(Items from a data source)
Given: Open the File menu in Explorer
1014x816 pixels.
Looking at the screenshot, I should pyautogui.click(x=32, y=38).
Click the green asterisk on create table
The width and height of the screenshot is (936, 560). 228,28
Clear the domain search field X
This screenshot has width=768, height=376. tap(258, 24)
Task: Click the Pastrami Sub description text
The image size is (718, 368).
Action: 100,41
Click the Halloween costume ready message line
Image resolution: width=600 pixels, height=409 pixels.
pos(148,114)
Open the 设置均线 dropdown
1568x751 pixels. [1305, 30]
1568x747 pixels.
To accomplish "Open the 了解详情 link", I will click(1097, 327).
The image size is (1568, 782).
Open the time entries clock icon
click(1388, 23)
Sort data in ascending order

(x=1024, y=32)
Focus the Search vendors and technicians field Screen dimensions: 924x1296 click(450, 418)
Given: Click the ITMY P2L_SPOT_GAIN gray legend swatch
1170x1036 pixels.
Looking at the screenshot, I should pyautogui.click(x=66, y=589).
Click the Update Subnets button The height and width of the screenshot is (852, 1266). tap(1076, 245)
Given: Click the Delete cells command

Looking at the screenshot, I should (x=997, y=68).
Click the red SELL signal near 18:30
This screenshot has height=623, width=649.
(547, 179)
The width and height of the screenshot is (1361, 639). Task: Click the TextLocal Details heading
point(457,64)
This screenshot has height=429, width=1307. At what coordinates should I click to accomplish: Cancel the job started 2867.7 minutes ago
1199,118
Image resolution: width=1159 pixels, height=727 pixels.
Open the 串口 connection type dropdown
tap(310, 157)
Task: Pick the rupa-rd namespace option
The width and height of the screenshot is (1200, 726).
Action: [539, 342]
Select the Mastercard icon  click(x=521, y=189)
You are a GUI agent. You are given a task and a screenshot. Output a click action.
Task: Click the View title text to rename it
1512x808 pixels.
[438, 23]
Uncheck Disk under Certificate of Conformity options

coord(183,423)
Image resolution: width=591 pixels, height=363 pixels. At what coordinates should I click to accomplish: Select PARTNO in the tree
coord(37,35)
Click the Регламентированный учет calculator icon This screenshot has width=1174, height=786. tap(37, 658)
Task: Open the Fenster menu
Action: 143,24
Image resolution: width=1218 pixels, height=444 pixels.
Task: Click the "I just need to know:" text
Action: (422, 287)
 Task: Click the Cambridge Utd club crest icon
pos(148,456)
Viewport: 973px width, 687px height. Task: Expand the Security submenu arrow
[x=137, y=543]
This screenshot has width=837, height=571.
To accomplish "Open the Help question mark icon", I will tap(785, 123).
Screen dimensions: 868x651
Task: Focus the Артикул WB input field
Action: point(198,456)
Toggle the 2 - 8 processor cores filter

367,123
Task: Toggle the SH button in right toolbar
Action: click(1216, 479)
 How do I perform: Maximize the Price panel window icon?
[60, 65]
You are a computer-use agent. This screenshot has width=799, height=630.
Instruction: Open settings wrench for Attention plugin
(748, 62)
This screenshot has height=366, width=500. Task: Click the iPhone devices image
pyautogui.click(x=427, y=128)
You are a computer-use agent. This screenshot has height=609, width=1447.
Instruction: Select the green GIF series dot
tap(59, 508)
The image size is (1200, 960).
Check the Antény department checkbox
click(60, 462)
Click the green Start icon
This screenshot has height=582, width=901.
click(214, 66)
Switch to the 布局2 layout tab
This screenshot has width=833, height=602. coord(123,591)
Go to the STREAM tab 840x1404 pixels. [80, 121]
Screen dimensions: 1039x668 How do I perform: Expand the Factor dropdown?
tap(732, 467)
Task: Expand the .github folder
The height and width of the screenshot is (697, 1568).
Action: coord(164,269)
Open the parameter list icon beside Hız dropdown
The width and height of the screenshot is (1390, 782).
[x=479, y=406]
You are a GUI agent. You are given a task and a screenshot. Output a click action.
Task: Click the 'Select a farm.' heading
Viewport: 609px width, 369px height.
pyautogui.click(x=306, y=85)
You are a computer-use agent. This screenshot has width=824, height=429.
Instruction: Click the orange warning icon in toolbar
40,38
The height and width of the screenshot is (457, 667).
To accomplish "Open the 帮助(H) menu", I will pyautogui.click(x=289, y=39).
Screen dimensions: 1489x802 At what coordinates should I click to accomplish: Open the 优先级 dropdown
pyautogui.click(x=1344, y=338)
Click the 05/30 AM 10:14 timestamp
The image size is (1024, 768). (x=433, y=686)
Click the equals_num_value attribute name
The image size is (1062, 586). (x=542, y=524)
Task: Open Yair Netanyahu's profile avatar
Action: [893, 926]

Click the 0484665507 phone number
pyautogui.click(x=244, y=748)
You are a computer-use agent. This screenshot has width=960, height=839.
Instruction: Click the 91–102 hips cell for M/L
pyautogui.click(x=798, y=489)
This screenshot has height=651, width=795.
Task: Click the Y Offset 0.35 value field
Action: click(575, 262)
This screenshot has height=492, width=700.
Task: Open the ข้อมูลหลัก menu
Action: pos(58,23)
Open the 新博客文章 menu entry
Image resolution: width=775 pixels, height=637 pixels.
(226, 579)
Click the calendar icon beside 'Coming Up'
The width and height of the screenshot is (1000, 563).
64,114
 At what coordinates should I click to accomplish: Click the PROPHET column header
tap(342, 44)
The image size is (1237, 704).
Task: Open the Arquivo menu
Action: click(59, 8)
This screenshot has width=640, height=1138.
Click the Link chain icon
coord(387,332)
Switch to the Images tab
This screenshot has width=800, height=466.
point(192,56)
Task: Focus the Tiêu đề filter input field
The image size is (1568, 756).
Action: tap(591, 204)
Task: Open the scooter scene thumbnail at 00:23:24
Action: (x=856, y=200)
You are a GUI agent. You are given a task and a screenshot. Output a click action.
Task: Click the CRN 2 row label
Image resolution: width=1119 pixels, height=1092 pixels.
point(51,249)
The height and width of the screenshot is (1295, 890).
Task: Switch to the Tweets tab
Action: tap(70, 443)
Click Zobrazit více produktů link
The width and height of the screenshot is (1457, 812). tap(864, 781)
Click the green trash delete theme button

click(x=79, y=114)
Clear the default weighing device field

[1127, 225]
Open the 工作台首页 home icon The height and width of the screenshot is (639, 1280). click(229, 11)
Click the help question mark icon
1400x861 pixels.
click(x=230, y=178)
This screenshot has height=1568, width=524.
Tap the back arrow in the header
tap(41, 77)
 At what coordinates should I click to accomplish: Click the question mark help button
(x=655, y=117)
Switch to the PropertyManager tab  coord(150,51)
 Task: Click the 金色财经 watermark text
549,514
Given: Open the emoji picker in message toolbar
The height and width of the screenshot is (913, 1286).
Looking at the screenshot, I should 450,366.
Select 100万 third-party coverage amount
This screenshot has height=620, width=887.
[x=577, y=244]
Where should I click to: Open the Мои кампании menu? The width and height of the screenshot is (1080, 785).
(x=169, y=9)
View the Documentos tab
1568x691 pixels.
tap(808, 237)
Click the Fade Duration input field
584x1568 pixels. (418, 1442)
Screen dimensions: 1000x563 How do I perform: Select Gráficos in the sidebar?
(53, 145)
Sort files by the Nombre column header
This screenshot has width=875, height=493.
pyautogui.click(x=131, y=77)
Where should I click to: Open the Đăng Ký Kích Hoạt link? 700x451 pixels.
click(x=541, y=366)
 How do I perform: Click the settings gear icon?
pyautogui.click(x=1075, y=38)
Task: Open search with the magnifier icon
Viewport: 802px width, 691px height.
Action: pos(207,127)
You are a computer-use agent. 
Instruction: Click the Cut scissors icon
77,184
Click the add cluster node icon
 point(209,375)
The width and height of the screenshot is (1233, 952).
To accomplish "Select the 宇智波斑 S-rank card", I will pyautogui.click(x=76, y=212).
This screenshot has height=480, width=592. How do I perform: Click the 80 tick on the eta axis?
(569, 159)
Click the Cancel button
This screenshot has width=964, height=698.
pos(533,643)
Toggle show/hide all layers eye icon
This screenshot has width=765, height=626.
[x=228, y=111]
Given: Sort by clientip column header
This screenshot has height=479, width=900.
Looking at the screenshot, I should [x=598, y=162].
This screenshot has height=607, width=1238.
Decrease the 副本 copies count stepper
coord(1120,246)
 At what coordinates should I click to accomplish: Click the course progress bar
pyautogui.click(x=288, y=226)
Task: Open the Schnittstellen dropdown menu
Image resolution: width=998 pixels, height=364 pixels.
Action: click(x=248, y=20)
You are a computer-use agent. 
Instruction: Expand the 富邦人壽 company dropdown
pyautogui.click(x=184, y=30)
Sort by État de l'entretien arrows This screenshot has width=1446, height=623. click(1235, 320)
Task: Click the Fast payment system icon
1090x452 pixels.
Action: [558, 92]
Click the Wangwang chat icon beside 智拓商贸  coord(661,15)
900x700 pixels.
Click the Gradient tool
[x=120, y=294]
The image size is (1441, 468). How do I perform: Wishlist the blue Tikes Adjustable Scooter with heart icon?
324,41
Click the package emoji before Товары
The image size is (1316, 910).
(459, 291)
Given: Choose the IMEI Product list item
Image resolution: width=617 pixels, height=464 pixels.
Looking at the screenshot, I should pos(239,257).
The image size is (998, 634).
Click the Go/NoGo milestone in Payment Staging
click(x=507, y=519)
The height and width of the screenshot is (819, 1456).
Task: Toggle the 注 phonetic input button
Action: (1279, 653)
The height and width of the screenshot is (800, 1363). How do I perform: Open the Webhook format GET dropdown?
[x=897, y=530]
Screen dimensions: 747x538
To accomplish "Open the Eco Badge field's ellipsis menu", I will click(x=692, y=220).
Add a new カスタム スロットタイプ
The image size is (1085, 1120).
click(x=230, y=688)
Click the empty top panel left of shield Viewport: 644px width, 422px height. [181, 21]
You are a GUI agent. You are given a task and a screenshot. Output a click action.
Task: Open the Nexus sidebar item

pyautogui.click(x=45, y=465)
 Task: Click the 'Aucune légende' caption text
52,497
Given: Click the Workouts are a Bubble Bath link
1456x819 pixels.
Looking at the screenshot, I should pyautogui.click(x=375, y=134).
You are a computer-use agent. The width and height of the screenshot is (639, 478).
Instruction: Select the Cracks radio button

Work task =
The lines in the records above that include the word "beside" must be copied out.

Response area =
Open the parameter list icon beside Hız dropdown
Click the calendar icon beside 'Coming Up'
Click the Wangwang chat icon beside 智拓商贸  coord(661,15)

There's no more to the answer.